Pendukung yang sebelumnya menjadikan Jokowi “berhala” selalu dipuja, protes “berat”.
Pengakuan Deni Siregar bahwa bersama kawan-kawannya sesama “influencer” atau lebih dikenal sebagai buzzer Istana. Karena sering diundang Jokowi ke Istana.
Kata Desi (Deni Siregar) mereka selama ini “mengelembungkan” nama Jokowi sehingga selalu meningkat di survei. Begitu juga dengan Ganjar Pranowo yang juga meningkat pesat di survei adalah “ulah” mereka.
Jagad Medsos “heboh”. Jokowi membangun dinasti. Deni Siregar “mengingatkan” Jokowi jangan masuk perangkap Gerindra. Menurut dia keinginan keras “menyunting” Gibran jadi cawapres adalah untuk Prabowo Subianto (PS).
Haaal ini semata untuk meningkatkan elektabilitas Prabowo. Melalui Relawan Jokowi yang sudah “diambil alih” oleh putra-putranya.
Deni juga mengingatkan dan percaya sang “tuannya” Jokowi, tidak akan berkhianat terhadap Megawati yang menjadikan Jokowi Presiden dan anaknya jadi Walikota Solo serta mantunya jadi Walikota Medan.
Lalu, MK rencananya Senin (16/10/2023) akan memutuskan judicial review UU Pilpres. Mengubah pasal batas umur menjadi 35 tahun. Atau memberi imbuhan pasal pada UU.
Bagi yang pernah jadi bupati, gubernur, atau kepala daerah ada kekecualian. Jika itu terjadi, maka MK menjadi Mahkamah Keluarga, mmenurut tokoh nasional Dr. Rizal Ramli.
Upaya MK ini dibaca publik sebagai usaha untuk meloloskan anak Jokowi. Gibran Rakabuming, Walikota Solo. Agar bisa maju sebagai cawapres di Pilpres 2024.
Ketua MK juga adalah adik Ipar Jokowi, paman dari Gibran. Keluarga benaran yang lagi berkuasa. Jadilah MK populer dengan sebutan Mahkamah Keluarga.
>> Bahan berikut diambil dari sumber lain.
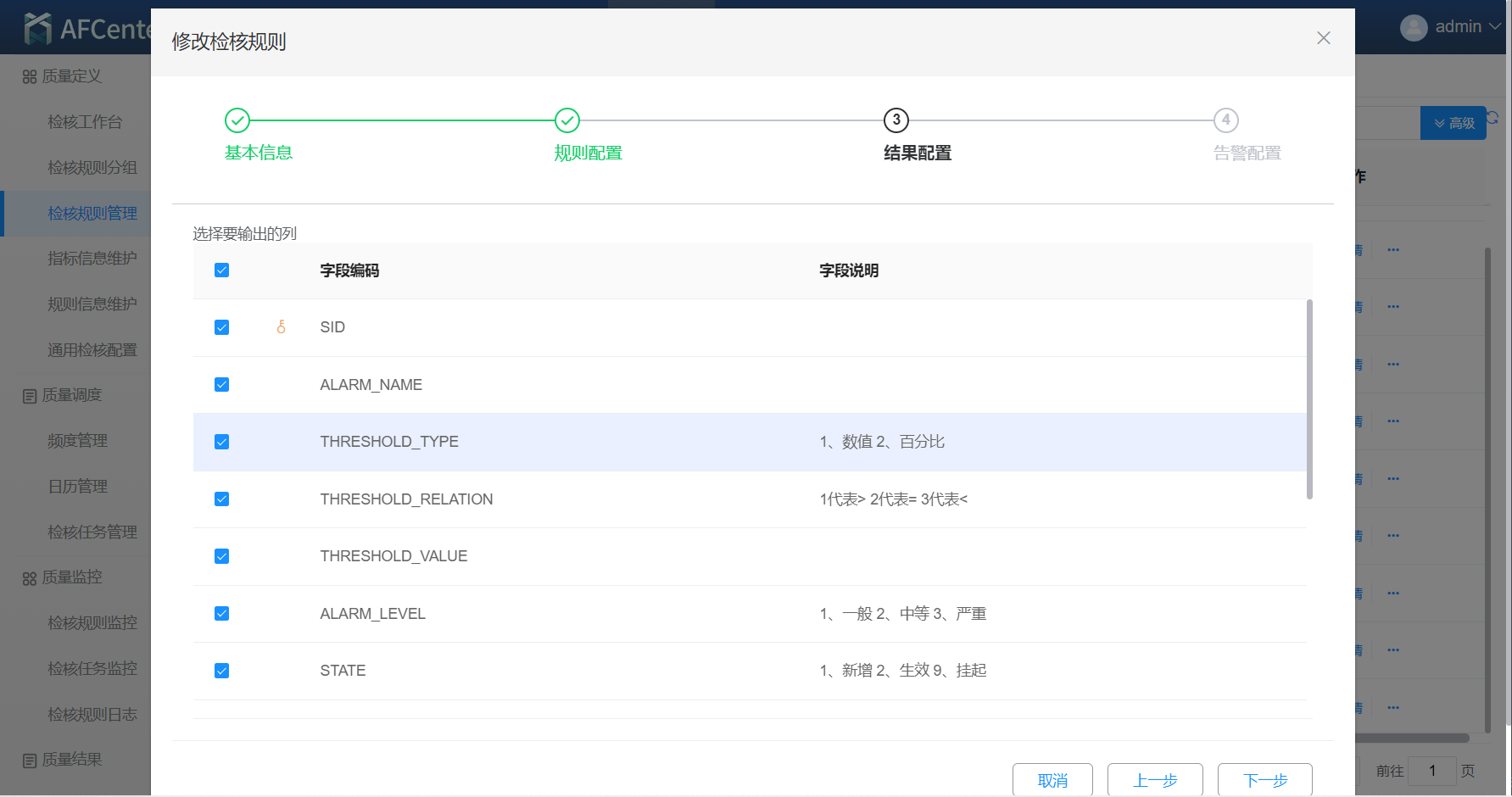Click the admin user avatar icon

1413,27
Sebenarnya menurut pasal UU Kehakiman, hubungan kekerabatan/keluarga dilarang keras. Apalagi menjadi jabatan hakim agung. Anwar Usman ipar Jokowi duduk sebagai Ketua MK.
Banyak kebijakan kepemerintahan terkait dengan kepentingan eksekutif/ presiden. Harusnya Ketua MK Anwar Usman mundur atau diberhentikan.
Namun keadaan Indonesia yang tidak lagi baik-baik saja. Pelanggaran Konsitusi seperti itu lumrah. DPR diam. Para Rektor pun diam. Ketua-ketua parpol sami mawon. Katanya sih tersandera.
Kembali kepada judul. Kepentingan siapa merubah pasal UU Pemilu? Melalui MK. Yang pasti kepentingan politik kekuasaan. Bukan kepentingan rakyat yang lagi tercekik, karena krisis ekonomi.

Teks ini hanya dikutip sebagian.